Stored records
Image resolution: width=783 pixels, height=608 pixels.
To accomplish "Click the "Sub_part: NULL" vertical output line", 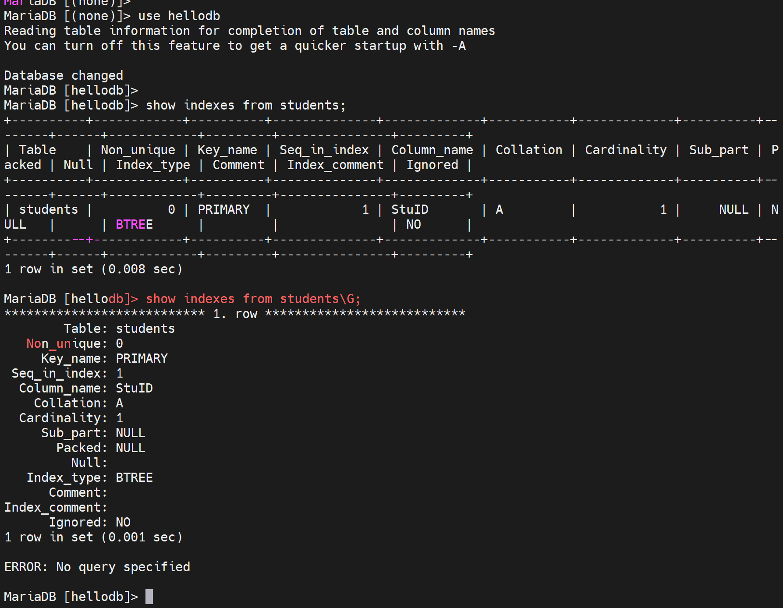I will pyautogui.click(x=93, y=433).
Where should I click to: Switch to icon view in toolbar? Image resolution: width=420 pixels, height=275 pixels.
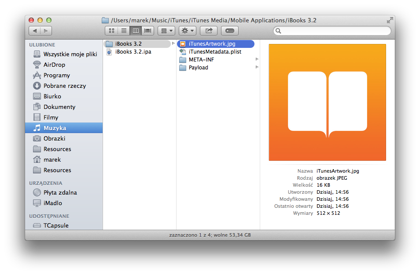[111, 31]
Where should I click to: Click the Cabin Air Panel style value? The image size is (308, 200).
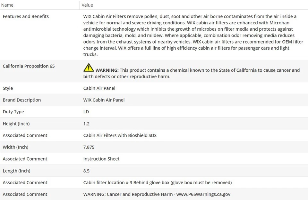99,88
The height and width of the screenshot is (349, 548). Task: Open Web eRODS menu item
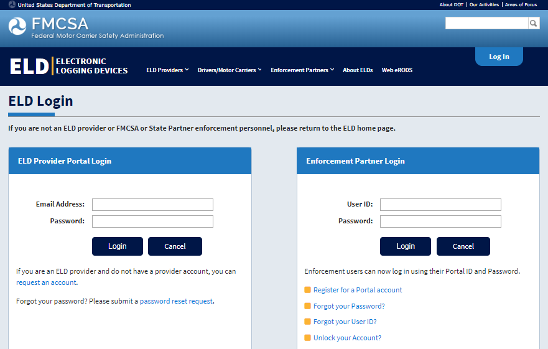397,70
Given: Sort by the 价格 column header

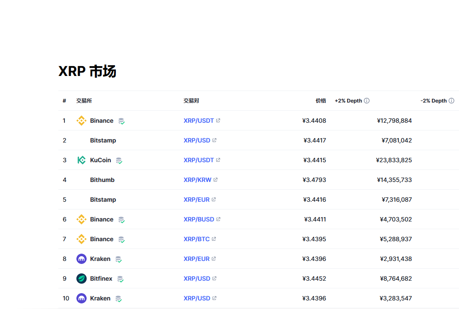Looking at the screenshot, I should pos(320,101).
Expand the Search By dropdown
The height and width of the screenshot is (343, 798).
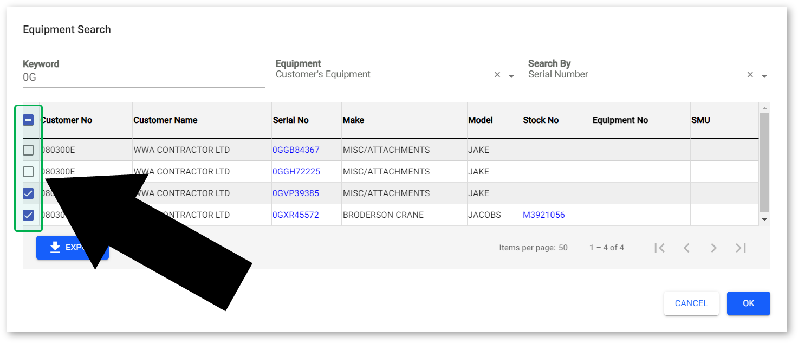pos(764,76)
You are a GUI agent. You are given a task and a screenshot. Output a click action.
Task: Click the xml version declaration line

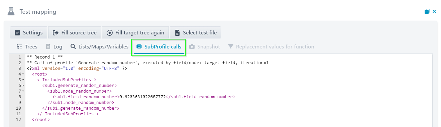(77, 68)
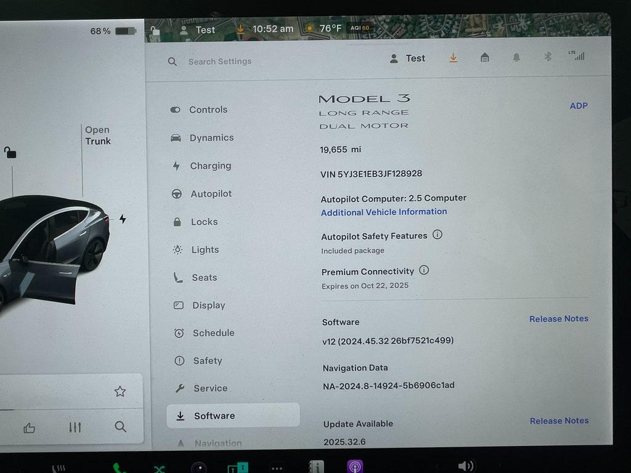631x473 pixels.
Task: Open the garage HomeLink icon
Action: click(x=485, y=57)
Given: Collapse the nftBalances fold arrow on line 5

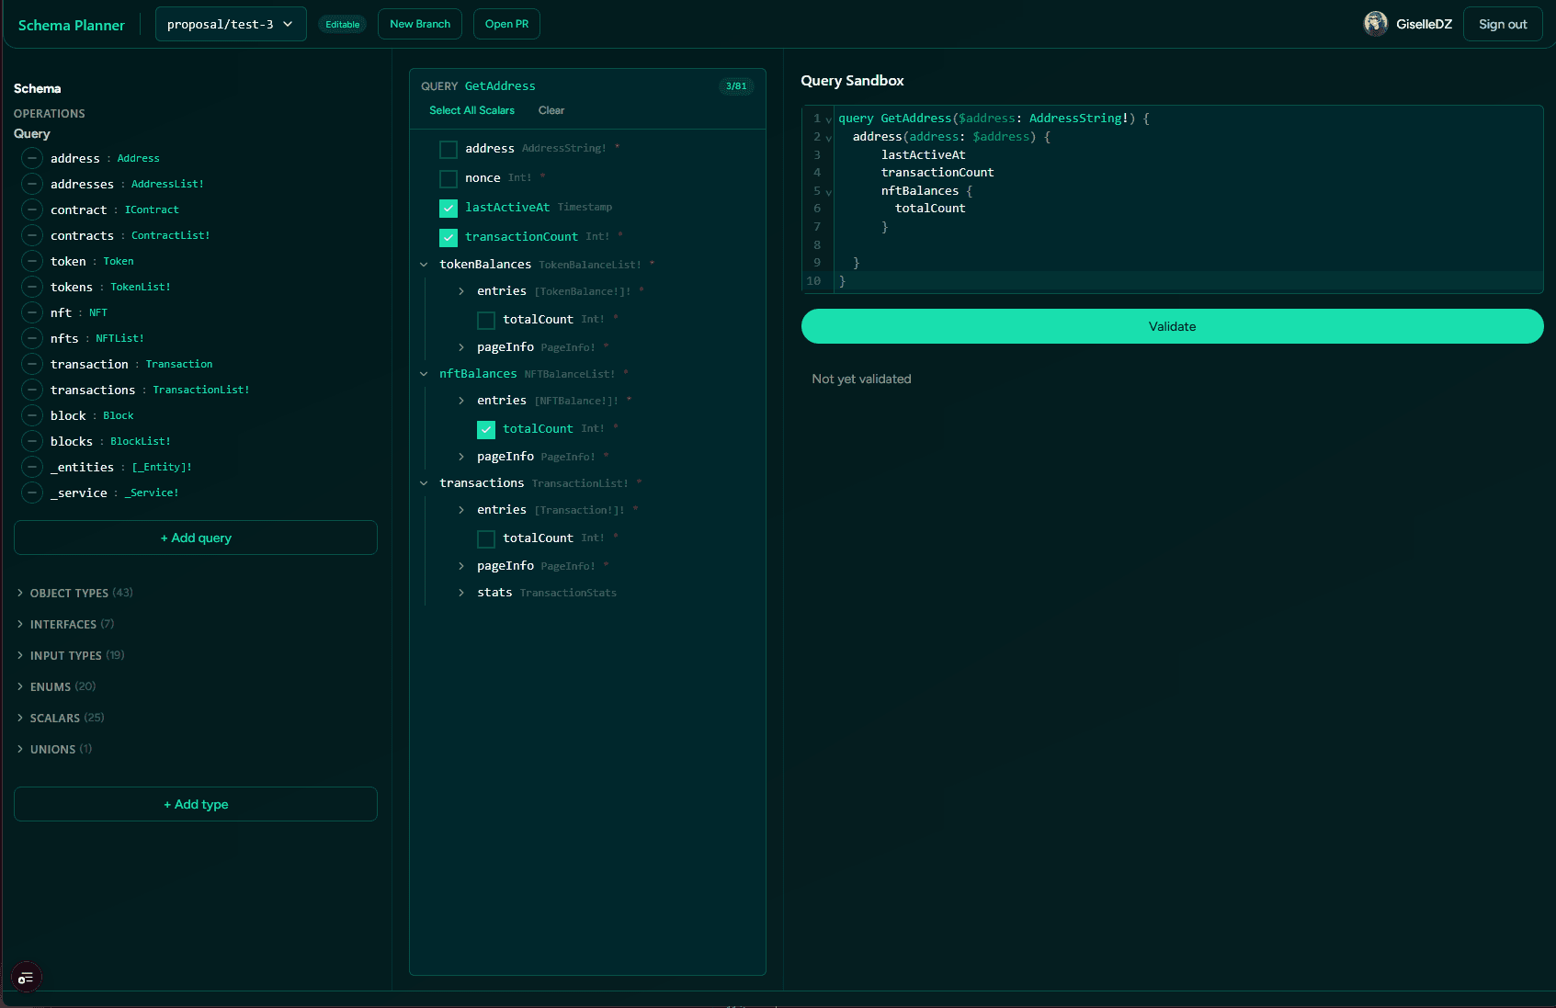Looking at the screenshot, I should tap(830, 192).
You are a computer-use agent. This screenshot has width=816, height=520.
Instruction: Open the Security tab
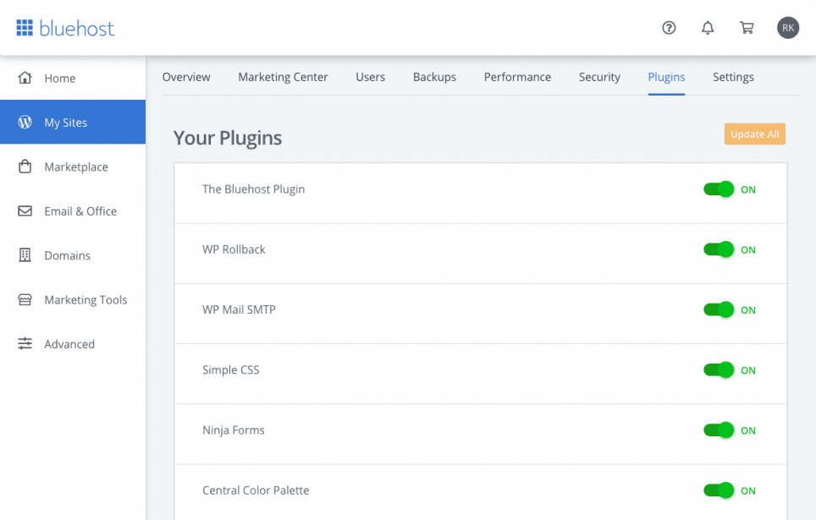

# [WHAT YOU HAVE TO DO]
Print the entries from the line containing "Where should I click to: Click" through the line containing "Action: click(x=485, y=57)", with both of those lines included. Leave out the pictures.

# [RESULT]
Where should I click to: Click the Cabin Air Panel style value? The image size is (308, 200).
99,88
The height and width of the screenshot is (349, 548). Task: Open Web eRODS menu item
397,70
Given: Sort by the 价格 column header

Looking at the screenshot, I should pos(320,101).
Expand the Search By dropdown
The height and width of the screenshot is (343, 798).
pos(764,76)
You are a GUI agent. You are given a task and a screenshot. Output a click action.
Task: Click the xml version declaration line

(77, 68)
631x473 pixels.
Task: Open the garage HomeLink icon
Action: click(x=485, y=57)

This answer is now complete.